* **Exercise requirements**
Looking at the entries, how many lines hold the word "button"? State the number by itself.

* **The records**
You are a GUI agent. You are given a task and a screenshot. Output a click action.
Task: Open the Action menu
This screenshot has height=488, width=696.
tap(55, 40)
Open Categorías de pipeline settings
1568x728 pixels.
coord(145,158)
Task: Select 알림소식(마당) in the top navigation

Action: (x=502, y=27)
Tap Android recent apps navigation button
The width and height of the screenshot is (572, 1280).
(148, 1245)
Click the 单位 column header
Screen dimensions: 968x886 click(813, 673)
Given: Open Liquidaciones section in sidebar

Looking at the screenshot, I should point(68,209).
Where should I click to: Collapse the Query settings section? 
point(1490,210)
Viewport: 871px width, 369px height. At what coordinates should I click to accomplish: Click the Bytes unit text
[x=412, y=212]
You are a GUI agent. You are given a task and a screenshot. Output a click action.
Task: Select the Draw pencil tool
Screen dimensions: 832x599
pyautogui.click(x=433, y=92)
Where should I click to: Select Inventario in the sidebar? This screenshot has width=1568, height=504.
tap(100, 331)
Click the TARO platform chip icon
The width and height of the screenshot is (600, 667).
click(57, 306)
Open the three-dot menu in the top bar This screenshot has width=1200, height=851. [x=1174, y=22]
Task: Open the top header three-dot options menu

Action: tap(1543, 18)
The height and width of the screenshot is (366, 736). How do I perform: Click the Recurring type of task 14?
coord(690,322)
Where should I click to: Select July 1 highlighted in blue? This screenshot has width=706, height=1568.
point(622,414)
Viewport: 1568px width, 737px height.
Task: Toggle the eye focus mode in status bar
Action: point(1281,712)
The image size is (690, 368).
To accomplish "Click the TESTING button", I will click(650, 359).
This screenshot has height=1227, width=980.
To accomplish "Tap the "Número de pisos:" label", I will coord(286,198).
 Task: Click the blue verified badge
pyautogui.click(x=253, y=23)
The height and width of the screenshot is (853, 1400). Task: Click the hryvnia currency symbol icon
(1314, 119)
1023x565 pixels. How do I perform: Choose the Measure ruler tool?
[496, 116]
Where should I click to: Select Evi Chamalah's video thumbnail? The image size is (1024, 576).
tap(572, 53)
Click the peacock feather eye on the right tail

* **Written response**
2